Matthew Perry's live-in assistant is heading to prison for three years and five months after admitting he injected the Friends star with ketamine and left him to die alone in his backyard jacuzzi.

Kenneth Iwamasa was sentenced Tuesday after pleading guilty in August 2024 to conspiracy to distribute ketamine resulting in death. Court documents reveal he supplied Perry with at least 70 vials of the drug in the month before his death on October 28, 2023—including three injections on the day he died.

Prosecutors said the 41-month sentence reflected both the "life-ending harm" Iwamasa caused and the "significant cooperation" he later provided to investigators. Iwamasa had asked for six months in prison and six months of home detention, but the court rejected his request.

Perry's longtime business manager and estate executor, Lisa Ferguson, delivered a victim impact statement in court. "What you are is the monster who killed him," she told Iwamasa, accusing him of knowingly preying on the actor's addiction to maintain a luxury lifestyle at Perry's expense.

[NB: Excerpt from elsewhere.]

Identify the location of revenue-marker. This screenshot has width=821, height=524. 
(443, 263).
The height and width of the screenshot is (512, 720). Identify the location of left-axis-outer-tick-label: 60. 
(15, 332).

Ferguson alleged Iwamasa repeatedly lied to the family, took photos as Perry's remains were being interred at his funeral, demanded three years of his $150,000 salary as severance, and sued the estate with a workers compensation claim.

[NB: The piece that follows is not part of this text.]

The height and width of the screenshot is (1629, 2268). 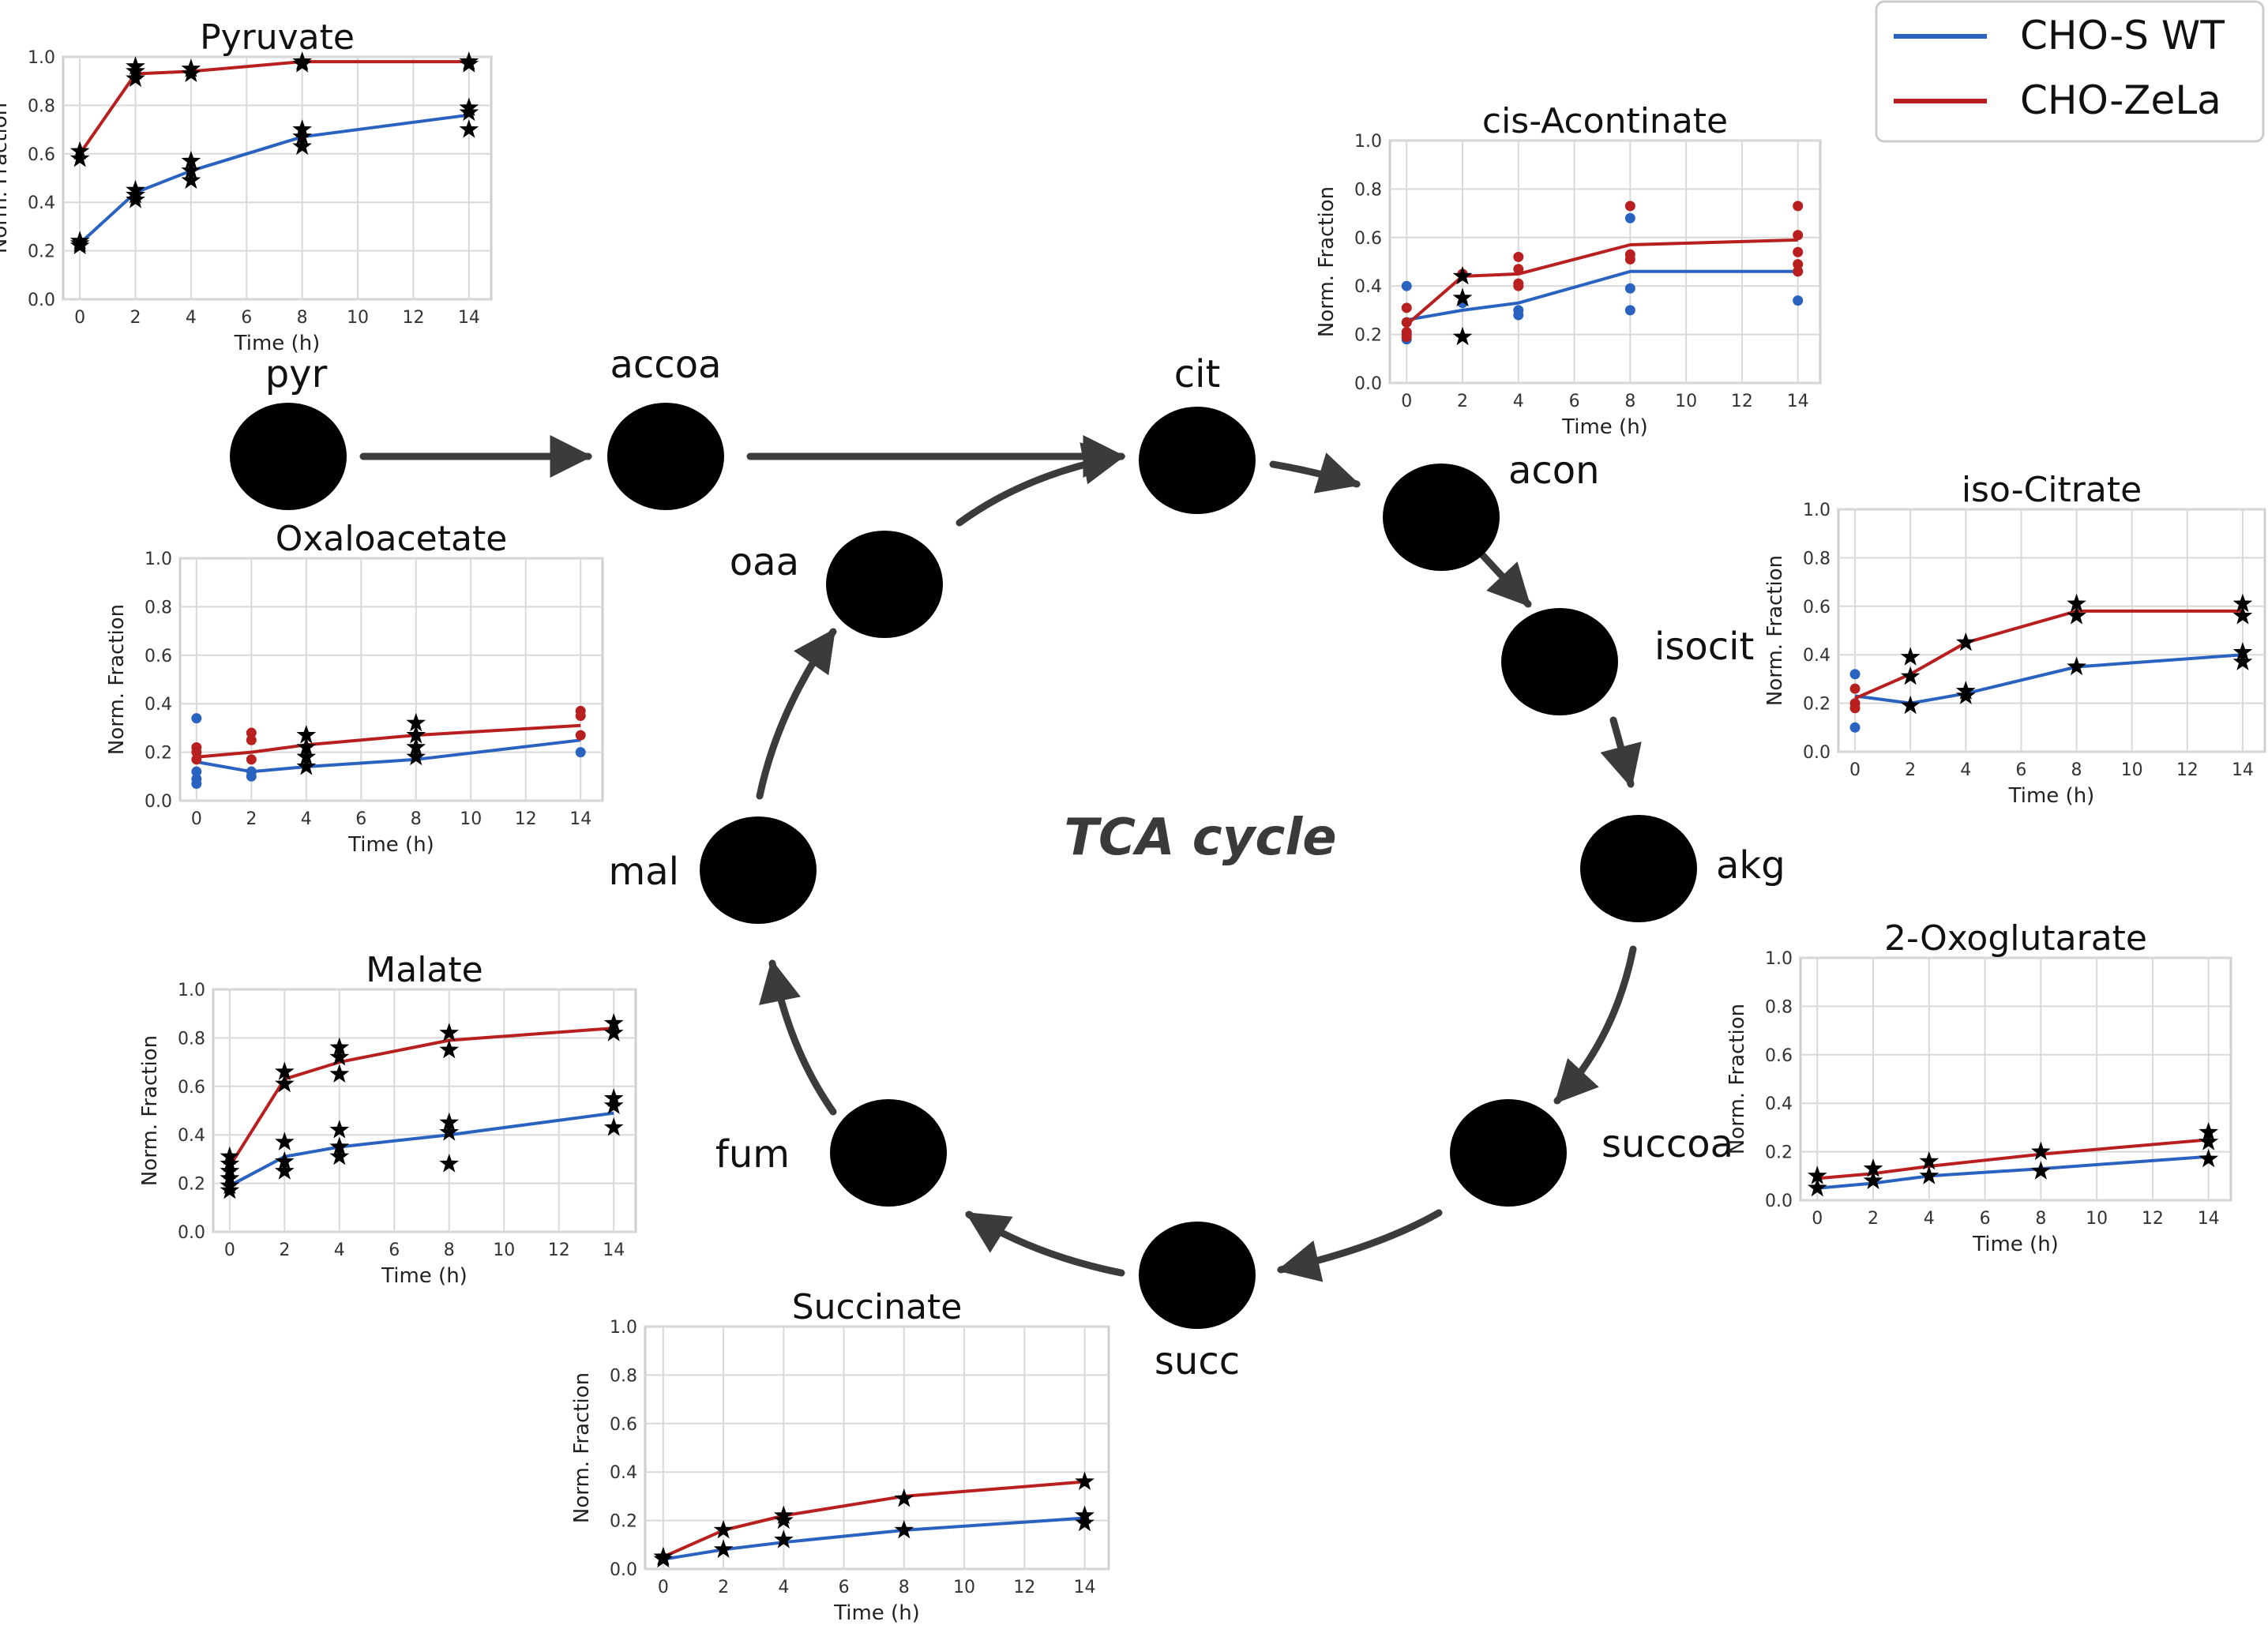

Perry's stepfather, news anchor Keith Morrison, addressed Iwamasa in court. "You could have made the phone call," he said. "But you didn't because you were living a pretty dandy lifestyle. You were living like a king, in control of one of the most famous people in the world."

According to the coroner, Perry had three times the amount of ketamine typically used for anesthesia in his system when Iwamasa called 911 claiming he'd returned from errands to find the actor lifeless in the water. Ferguson suggested Iwamasa deliberately created an alibi to distance himself from the death.

When given the chance to speak, Iwamasa said he was "horribly sorry" and regretted his actions. He was the last of five co-defendants to be sentenced in the high-profile case.